WHAT IS NEEDED
From the data below, set down exactly the lines between the one holding "Click the locked obswell layer icon" and the one holding "Image resolution: width=2336", inclusive, and no others.

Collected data
···
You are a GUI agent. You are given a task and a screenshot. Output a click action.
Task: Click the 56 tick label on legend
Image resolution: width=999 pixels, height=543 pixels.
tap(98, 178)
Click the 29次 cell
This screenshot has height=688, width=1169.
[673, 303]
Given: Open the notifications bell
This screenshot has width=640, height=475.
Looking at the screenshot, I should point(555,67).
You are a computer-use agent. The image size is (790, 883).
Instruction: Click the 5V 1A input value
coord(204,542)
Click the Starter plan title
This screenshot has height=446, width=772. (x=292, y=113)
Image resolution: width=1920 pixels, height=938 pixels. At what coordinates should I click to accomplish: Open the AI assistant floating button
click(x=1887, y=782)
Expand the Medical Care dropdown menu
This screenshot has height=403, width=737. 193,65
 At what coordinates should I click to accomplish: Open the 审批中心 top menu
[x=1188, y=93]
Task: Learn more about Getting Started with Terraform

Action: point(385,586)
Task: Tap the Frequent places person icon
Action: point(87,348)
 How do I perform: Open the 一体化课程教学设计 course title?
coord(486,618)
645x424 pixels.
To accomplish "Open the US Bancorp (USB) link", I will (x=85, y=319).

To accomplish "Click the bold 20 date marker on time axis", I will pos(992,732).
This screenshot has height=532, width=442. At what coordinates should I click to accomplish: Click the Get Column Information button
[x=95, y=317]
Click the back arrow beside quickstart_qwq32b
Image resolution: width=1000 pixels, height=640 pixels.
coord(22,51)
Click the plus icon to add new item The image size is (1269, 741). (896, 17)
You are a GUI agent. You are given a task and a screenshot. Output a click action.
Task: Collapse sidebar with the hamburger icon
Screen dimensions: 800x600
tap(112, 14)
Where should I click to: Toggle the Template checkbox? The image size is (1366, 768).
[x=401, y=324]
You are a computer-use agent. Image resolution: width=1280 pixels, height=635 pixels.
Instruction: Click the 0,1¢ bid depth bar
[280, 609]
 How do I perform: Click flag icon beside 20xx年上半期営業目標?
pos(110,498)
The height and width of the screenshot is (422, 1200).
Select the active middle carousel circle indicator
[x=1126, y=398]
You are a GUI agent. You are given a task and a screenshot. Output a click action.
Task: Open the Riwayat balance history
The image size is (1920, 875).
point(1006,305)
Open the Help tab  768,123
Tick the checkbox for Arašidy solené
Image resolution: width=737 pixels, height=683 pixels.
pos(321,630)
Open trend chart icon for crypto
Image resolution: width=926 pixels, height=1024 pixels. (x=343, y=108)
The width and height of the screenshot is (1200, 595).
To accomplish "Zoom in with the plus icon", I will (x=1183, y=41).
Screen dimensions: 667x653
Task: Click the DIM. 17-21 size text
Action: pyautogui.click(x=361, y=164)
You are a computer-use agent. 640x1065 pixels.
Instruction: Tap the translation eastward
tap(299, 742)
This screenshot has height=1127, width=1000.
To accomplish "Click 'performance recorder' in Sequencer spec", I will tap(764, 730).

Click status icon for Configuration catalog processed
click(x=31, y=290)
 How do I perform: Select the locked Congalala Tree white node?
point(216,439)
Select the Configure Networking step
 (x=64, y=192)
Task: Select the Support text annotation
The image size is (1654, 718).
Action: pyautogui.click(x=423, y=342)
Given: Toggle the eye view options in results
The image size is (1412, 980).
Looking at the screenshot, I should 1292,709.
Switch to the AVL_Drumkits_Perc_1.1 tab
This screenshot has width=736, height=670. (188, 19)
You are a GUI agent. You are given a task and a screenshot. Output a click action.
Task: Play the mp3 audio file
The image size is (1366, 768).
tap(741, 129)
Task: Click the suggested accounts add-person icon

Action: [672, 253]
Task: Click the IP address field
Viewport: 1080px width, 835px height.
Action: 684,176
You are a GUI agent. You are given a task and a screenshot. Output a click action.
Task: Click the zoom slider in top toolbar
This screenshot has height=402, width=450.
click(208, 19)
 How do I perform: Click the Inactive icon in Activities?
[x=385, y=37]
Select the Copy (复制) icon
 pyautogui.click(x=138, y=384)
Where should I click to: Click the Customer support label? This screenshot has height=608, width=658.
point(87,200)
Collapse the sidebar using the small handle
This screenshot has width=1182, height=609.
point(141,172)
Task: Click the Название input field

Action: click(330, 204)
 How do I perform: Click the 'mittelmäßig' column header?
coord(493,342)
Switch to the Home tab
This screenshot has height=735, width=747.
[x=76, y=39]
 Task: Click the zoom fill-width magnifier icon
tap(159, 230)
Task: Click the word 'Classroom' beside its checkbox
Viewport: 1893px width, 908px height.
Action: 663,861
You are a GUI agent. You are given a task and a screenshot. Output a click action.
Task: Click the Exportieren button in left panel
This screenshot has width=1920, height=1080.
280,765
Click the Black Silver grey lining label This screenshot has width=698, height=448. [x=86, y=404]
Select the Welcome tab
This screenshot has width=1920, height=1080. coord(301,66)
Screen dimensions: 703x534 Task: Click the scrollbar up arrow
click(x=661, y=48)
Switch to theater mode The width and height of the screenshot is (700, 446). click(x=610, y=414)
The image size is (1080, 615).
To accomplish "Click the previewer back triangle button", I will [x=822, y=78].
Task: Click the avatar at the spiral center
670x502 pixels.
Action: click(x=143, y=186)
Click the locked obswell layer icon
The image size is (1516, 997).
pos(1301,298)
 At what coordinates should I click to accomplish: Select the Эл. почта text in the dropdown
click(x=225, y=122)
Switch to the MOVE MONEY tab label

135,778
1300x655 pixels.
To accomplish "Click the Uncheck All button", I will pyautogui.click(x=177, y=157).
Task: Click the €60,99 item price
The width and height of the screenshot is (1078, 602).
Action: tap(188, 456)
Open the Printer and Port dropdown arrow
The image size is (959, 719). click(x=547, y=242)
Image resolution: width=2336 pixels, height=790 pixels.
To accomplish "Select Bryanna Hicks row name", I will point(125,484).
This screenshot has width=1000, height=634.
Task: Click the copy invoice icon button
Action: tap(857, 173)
···
RESPONSE BELOW
Click the locked obswell layer icon
The image size is (1516, 997).
pos(1301,298)
 At what coordinates should I click to accomplish: Select the Эл. почта text in the dropdown
click(x=225, y=122)
Switch to the MOVE MONEY tab label

135,778
1300x655 pixels.
To accomplish "Click the Uncheck All button", I will pyautogui.click(x=177, y=157).
Task: Click the €60,99 item price
The width and height of the screenshot is (1078, 602).
Action: tap(188, 456)
Open the Printer and Port dropdown arrow
The image size is (959, 719). click(x=547, y=242)
Image resolution: width=2336 pixels, height=790 pixels.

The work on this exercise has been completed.